Net lease retail stays strong as food tenants like grocers and QSRs drive low vacancies and steady absorption across the sector.

Net lease retail stays strong as food tenants like grocers and QSRs drive low vacancies and steady absorption across the sector.
  • Food tenants anchor stability in the net lease market, with grocers, QSRs, and convenience stores showing strong absorption and low vacancies.
  • Grocery stores remain dominant, with 79 straight quarters of positive absorption and vacancy at just 2.3%.
  • Quick-service and convenience brands like Chick-fil-A and Wawa continue expanding aggressively, keeping vacancy below 2%.
  • Drug and department stores lag, posting rising vacancies and negative absorption amid shifting retail demand.
Key Takeaways

Resilient Tenants Dominate

A new Marcus & Millichap analysis highlights the resilience of the single-tenant net lease (STNL) retail market, reports GlobeSt. Food-centric tenants are playing a key role in maintaining stability. This comes despite several quarters of net relinquishment across the broader retail sector. Grocery stores, quick-service restaurants (QSRs), and convenience stores are driving that strength.

Grocery stores remain one of the strongest segments. With vacancy at just 2.3%, the sector has now seen 79 straight quarters of positive absorption, led by expansion from brands like Aldi, H-E-B, Publix, Trader Joe’s, and Lidl. Despite this growth, new development is limited, with additions accounting for just 0.8% of total stock.

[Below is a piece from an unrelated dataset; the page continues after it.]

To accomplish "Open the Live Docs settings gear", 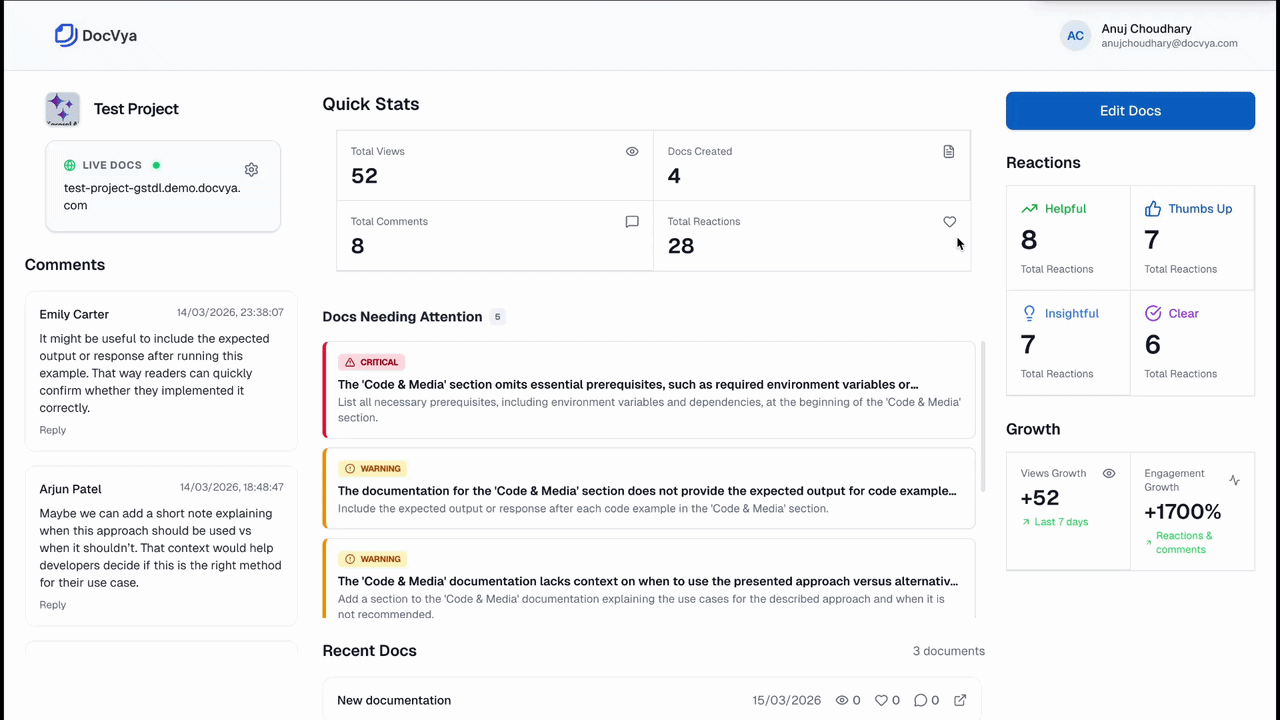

Quick-Service Restaurants & Convenience: Still Hot

Quick-service restaurants continue their multi-decade run of strong performance, maintaining vacancy below 2% since 2010. As of September, the sector’s vacancy rate stood at 1.3%, with year-over-year rent growth of 7.3%. Chains such as Chick-fil-A, Chipotle, Panda Express, and Dutch Bros are aggressively pursuing high-traffic sites.

Convenience stores are similarly tight, with vacancy holding at 1% and 1.9M SF of space absorbed over the past 12 months. Brands like Wawa, Sheetz, Buc-ee’s, and RaceTrac are scaling operations to capitalize on evolving consumer travel patterns.

Full-Service Dining Returns To Form

Full-service dining, which lagged in recovery post-pandemic, has now stabilized. Vacancy stands at 3.6%, with minimal new development and over 3.6M SF absorbed in the past year. Brands like Texas Roadhouse, Sweetgreen, Olive Garden, and Cava are tapping into consumer demand for experiential, suburban-based dining.

Drug And Department Stores

Not all segments are seeing the same momentum. Drug stores are under pressure, with vacancy rising to 4.8%—the highest since 2000—and expected to exceed 6% soon. The sector reported 4M SF of negative absorption, though rents remain flat.

Department stores are also struggling, with vacancy at 6.3% and limited new development. Still, off-price retailers like TJ Maxx and Ross are supporting year-over-year rent gains of 6.7%.

Looking Ahead

Despite some weakness, the STNL retail market remains strong, with vacancy below average in 40 of the 50 largest US metros. With just 0.4% of inventory under construction, food-anchored retail is expected to keep attracting tenants and investors, per Marcus & Millichap.

As demand stays focused on stable, low-management retail assets, food-focused net lease properties will likely remain a core asset class heading into 2026.